2) Early responsibility makes a good leader
Most people who were raised on a farm can probably relate to this one. At a young age, you are given freedom with responsibility. You babysit younger siblings and you are trusted to be home alone from early age. As most farm kids, I learned to drive a car in my early teens. This was quickly expanded to tractors and wheel loaders. I was, usually, aware of my responsibilities. I must admit, however, that I at an early age drove a Ford Transit up a very slippery hill at home. The car ended up sideways. My mom was not very happy about it.
I also had a summer job, in addition to the work on the farm, during my teens. Being a tourist guide in Grønligrotten was the first place of work for many of the youth in my valley. Things usually went well. However, with a bit of claustrophobia, I was not very happy when the tourists wanted to crawl around in the labyrinth. You just had to brace yourself. You were given a responsibility as a guide, and it had to be taken care of in the best possible way. The tourists had to be guided in a safe manner, in both Norwegian, English and German.
This experience is a big part of me. I feel a great responsibility for those close to me, my assignments and my deliverables. And I have a strong hand on the wheel, if the going gets tough.
3) Good teamwork and safety is crucial!
A farm is a family business. Teamwork is absolutely crucial to keep things running. During lumbering work, my big sister handled the tractor and the winch. I ran with the wire around my waist up and down the hillsides. Dad handled the chainsaw. My little sister took care of the cut off branches. We rotated the tasks. We were not allowed to handle the chainsaw, and we quickly learned to be observant of which direction the trees fell.
In our spare time, the three sisters often went on small expeditions in the forest and mountains. Safety was a top priority. We had a thin nylon cord around the waist of the youngest when we hoisted her and our backpacks up steep cliffs.
Teamwork, with clear roles and good cooperation, is crucial in the kinds of projects I usually lead. The same is true for quality assurance.
4) Harsh weather creates a strong survival instinct!

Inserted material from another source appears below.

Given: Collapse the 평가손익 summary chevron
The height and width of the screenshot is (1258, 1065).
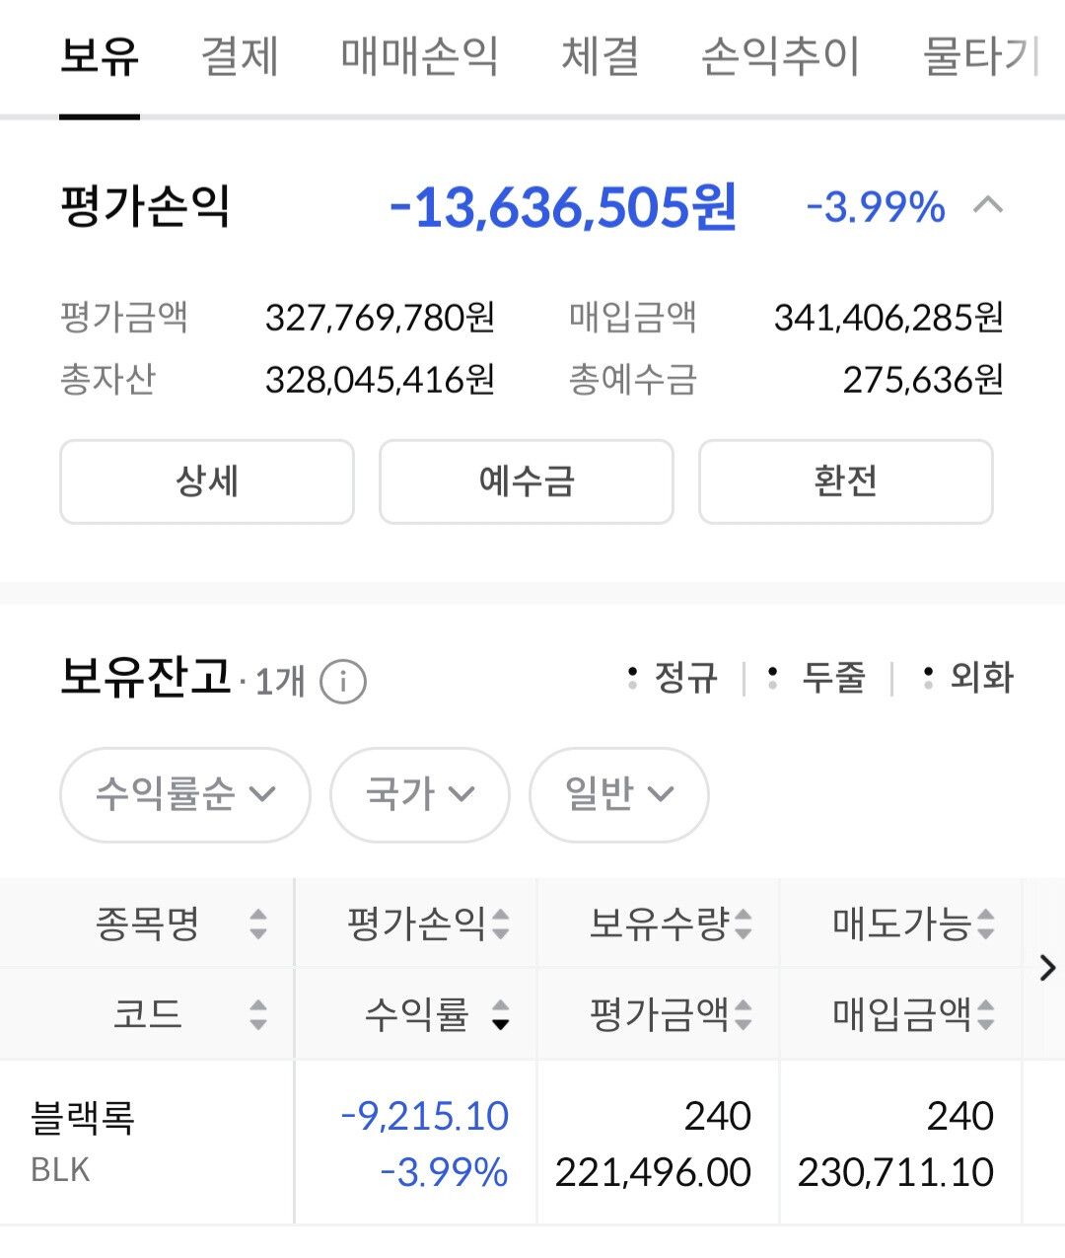Looking at the screenshot, I should coord(988,206).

The weather can be harsh up north. Autumn storms often lead to electricity outage. It could last for a long time. Kerosene lamps and candles were always placed strategically around in the house. On the way to school, we would often meet “the king of the Norwegian forest” (aka the moose), but they did not scare us kids.
The winter was often very cold and snowy. For me, Christmas means 30 degrees Celsius below zero. Cars that froze, jumper cables and antifreeze are things that must be handled as a matter of course. The Christmas dress and hairstyle had to fit inside coveralls and woolen hats.
My head is still cool in situations that distress the plans that have been made. And I still love it when it snows sideways.
5) Respect for the Earth, fresh air and good health
If you live close to nature, you get good health! Research shows that children growing up on a farm (with livestock, though) have a lower chance of getting asthma and allergies. I did not have this advantage, since we had a potato farm! However, I did a lot of running around in the woods, bicycling and kicksledding. Our closest neighbor was two miles away, so I had to use my legs all the time, both during the summer and winter.
An active life is crucial for me to survive a busy life. Many people say that they do not have the energy to exercise. I believe exercise and hiking trips give you energy.
You are branded for life, and you are proud of it!
When looking back on the country life, I feel both positive and negative feelings. In sum, the positive side wins. I strike a blow for the rural side of Norway, any time! As time goes on, I realize more and more that those of us who have grown up on farms are lucky! I am proud of my roots in Røvassdalen and Rana. It gave me a start in life that have created a strong mentality, good work ethic and a love of nature.
What are your thoughts? What did you learn from the farm life? Does the rural side create people with good leader potential? Are you the sole heir of the farm, living in the city and feeling the pressure? Are you not moving back to your home village? Or are you dreaming of becoming a farmer?
Love from, Cecilia – the potato girl who went out in the world, but never forgot her roots!